Stopping around midday, I acquiesced to moving around to find different viewpoints. I could have spent all day trying to find the “perfect” vantage point. I wanted a looser interpretation and something different in scale to the sketch on the other side of the double-page spread. I was so tired and affected by the fierce wind, I lost it with the perspective, but was careful not to work below the gaping arch.

I am extremely unhappy at this stage with the huge physical and psychological effort involved in getting down just a small amount of sketches. I am constantly balancing the ‘original’ and ‘innovative’ (stated criteria of the sketchbook challenge) with the somewhat tawdry character of the mundane. Trying to find aesthetic nuggets in the Blue Mountains and Lithgow was always going to be a struggle! Life on the mountains has always been far from easy and so everything about them is chiuso in se stesso. Twelve kilometres of walking yesterday resulted in just two pages and having crawled all over Lithgow, including sussing out Eskbank Museum and the Lithgow Court House, only another two single pages today.
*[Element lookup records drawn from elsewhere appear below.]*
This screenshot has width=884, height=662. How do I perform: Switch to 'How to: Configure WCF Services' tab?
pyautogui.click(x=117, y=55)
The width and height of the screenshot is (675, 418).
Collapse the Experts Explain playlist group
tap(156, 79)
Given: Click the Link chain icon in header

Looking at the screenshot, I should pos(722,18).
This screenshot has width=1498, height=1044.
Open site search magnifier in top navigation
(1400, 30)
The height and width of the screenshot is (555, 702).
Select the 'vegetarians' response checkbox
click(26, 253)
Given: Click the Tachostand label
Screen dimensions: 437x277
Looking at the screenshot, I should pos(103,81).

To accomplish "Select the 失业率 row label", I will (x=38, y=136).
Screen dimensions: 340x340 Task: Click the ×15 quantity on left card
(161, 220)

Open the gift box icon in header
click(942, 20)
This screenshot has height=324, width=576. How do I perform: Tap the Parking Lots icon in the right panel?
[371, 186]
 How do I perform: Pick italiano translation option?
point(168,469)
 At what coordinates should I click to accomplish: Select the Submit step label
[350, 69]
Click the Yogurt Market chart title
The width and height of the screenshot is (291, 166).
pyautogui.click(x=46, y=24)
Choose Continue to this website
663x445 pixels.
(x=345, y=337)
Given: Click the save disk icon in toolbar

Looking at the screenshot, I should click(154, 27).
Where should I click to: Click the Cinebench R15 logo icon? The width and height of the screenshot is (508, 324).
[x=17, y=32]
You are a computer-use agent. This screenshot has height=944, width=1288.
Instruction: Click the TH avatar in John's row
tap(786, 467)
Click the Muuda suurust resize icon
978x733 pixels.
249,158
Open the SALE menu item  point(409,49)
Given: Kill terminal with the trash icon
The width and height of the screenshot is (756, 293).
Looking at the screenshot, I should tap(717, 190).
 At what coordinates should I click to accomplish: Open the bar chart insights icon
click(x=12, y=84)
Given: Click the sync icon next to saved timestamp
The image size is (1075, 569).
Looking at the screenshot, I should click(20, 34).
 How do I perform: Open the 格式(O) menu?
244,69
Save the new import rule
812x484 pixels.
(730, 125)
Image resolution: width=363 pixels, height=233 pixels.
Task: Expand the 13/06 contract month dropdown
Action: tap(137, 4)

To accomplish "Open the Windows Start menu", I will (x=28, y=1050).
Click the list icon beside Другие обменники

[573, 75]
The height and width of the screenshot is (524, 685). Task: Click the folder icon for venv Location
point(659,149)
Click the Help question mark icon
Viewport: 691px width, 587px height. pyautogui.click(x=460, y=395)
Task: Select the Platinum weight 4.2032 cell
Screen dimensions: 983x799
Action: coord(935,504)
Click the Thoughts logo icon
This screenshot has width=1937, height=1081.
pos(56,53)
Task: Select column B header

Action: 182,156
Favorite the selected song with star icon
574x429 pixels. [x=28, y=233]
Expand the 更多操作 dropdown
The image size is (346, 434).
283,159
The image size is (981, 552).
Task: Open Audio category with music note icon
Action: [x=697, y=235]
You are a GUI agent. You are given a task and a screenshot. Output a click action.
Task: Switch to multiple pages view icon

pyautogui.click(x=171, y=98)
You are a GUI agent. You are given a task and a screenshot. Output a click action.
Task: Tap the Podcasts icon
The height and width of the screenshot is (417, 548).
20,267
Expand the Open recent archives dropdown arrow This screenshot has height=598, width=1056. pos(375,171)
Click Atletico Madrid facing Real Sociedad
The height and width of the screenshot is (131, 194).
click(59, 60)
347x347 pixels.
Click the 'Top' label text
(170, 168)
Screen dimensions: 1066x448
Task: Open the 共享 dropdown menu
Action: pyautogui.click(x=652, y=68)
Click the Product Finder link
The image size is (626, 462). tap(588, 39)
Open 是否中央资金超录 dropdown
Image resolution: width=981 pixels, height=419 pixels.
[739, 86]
The sketchbook has 22 pages or 11 double-page spreads. At six days of sketching, that’s at least two double-page spreads a day. The criteria are obviously about creating interesting Scenic Views or Tourist Views, very similar to the imperatives governing the early work of English watercolorists J.M.W. Turner and Thomas Girtin. Their market was manufacturing interesting scenic views for their clients. The iconography these artists created was instrumental to tourists and fellow artists who came to ‘view’ the scenes from the same vantage points. Similarly today, we have a conditioned “image” of that symbol of the Blue Mountains, the Three Sisters, given that we (almost entirely) see them from the Echo Point lookout.